Your instructions >>
Please reproduce the following records exactly as they appear.

━━━ Data section

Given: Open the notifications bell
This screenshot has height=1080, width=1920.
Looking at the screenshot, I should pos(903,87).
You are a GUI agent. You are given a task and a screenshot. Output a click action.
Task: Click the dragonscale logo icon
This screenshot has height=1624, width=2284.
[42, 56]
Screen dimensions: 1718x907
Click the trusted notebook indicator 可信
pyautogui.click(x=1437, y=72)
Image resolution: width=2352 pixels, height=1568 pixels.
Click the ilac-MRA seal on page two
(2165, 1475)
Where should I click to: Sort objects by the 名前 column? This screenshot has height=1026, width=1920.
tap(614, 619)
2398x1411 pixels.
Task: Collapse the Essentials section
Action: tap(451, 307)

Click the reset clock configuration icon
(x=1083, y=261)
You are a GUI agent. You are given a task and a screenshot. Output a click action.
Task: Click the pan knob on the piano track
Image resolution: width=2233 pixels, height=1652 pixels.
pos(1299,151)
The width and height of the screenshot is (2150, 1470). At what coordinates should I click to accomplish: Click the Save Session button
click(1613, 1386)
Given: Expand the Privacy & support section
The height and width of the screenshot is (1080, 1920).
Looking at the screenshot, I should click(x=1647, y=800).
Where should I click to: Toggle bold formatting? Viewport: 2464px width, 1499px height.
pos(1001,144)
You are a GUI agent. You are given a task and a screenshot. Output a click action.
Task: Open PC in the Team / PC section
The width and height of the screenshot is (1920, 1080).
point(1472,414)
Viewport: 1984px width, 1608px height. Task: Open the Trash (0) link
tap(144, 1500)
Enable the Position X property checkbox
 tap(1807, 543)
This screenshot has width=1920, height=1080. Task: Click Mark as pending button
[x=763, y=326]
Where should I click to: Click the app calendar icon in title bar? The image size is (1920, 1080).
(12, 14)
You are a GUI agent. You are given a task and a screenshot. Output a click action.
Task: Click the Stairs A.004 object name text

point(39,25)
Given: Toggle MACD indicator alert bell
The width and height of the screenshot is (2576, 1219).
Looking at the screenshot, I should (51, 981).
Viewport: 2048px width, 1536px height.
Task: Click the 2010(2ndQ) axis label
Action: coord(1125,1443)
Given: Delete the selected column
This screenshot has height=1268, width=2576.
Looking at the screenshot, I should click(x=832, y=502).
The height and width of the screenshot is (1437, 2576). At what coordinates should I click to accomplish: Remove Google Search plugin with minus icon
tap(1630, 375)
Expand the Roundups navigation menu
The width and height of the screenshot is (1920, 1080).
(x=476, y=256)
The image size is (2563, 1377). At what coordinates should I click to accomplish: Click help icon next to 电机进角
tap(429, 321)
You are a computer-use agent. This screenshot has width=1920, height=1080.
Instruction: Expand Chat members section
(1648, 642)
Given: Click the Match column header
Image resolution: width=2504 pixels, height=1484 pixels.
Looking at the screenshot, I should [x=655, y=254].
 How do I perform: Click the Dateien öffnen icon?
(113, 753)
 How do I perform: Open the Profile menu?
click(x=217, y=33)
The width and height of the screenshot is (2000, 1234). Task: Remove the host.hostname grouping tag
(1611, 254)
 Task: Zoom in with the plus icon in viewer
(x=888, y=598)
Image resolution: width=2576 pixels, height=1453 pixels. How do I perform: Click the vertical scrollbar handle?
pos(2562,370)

━━━━━━

Output below >>
Given: Open the notifications bell
This screenshot has height=1080, width=1920.
Looking at the screenshot, I should pos(903,87).
You are a GUI agent. You are given a task and a screenshot. Output a click action.
Task: Click the dragonscale logo icon
This screenshot has height=1624, width=2284.
[42, 56]
Screen dimensions: 1718x907
Click the trusted notebook indicator 可信
pyautogui.click(x=1437, y=72)
Image resolution: width=2352 pixels, height=1568 pixels.
Click the ilac-MRA seal on page two
(2165, 1475)
Where should I click to: Sort objects by the 名前 column? This screenshot has height=1026, width=1920.
tap(614, 619)
2398x1411 pixels.
Task: Collapse the Essentials section
Action: tap(451, 307)

Click the reset clock configuration icon
(x=1083, y=261)
You are a GUI agent. You are given a task and a screenshot. Output a click action.
Task: Click the pan knob on the piano track
Image resolution: width=2233 pixels, height=1652 pixels.
pos(1299,151)
The width and height of the screenshot is (2150, 1470). At what coordinates should I click to accomplish: Click the Save Session button
click(1613, 1386)
Given: Expand the Privacy & support section
The height and width of the screenshot is (1080, 1920).
Looking at the screenshot, I should click(x=1647, y=800).
Where should I click to: Toggle bold formatting? Viewport: 2464px width, 1499px height.
pos(1001,144)
You are a GUI agent. You are given a task and a screenshot. Output a click action.
Task: Open PC in the Team / PC section
The width and height of the screenshot is (1920, 1080).
point(1472,414)
Viewport: 1984px width, 1608px height. Task: Open the Trash (0) link
tap(144, 1500)
Enable the Position X property checkbox
 tap(1807, 543)
This screenshot has width=1920, height=1080. Task: Click Mark as pending button
[x=763, y=326]
Where should I click to: Click the app calendar icon in title bar? The image size is (1920, 1080).
(12, 14)
You are a GUI agent. You are given a task and a screenshot. Output a click action.
Task: Click the Stairs A.004 object name text

point(39,25)
Given: Toggle MACD indicator alert bell
The width and height of the screenshot is (2576, 1219).
Looking at the screenshot, I should (51, 981).
Viewport: 2048px width, 1536px height.
Task: Click the 2010(2ndQ) axis label
Action: coord(1125,1443)
Given: Delete the selected column
This screenshot has height=1268, width=2576.
Looking at the screenshot, I should click(x=832, y=502).
The height and width of the screenshot is (1437, 2576). At what coordinates should I click to accomplish: Remove Google Search plugin with minus icon
tap(1630, 375)
Expand the Roundups navigation menu
The width and height of the screenshot is (1920, 1080).
(x=476, y=256)
The image size is (2563, 1377). At what coordinates should I click to accomplish: Click help icon next to 电机进角
tap(429, 321)
You are a computer-use agent. This screenshot has width=1920, height=1080.
Instruction: Expand Chat members section
(1648, 642)
Given: Click the Match column header
Image resolution: width=2504 pixels, height=1484 pixels.
Looking at the screenshot, I should [x=655, y=254].
 How do I perform: Click the Dateien öffnen icon?
(113, 753)
 How do I perform: Open the Profile menu?
click(x=217, y=33)
The width and height of the screenshot is (2000, 1234). Task: Remove the host.hostname grouping tag
(1611, 254)
 Task: Zoom in with the plus icon in viewer
(x=888, y=598)
Image resolution: width=2576 pixels, height=1453 pixels. How do I perform: Click the vertical scrollbar handle?
pos(2562,370)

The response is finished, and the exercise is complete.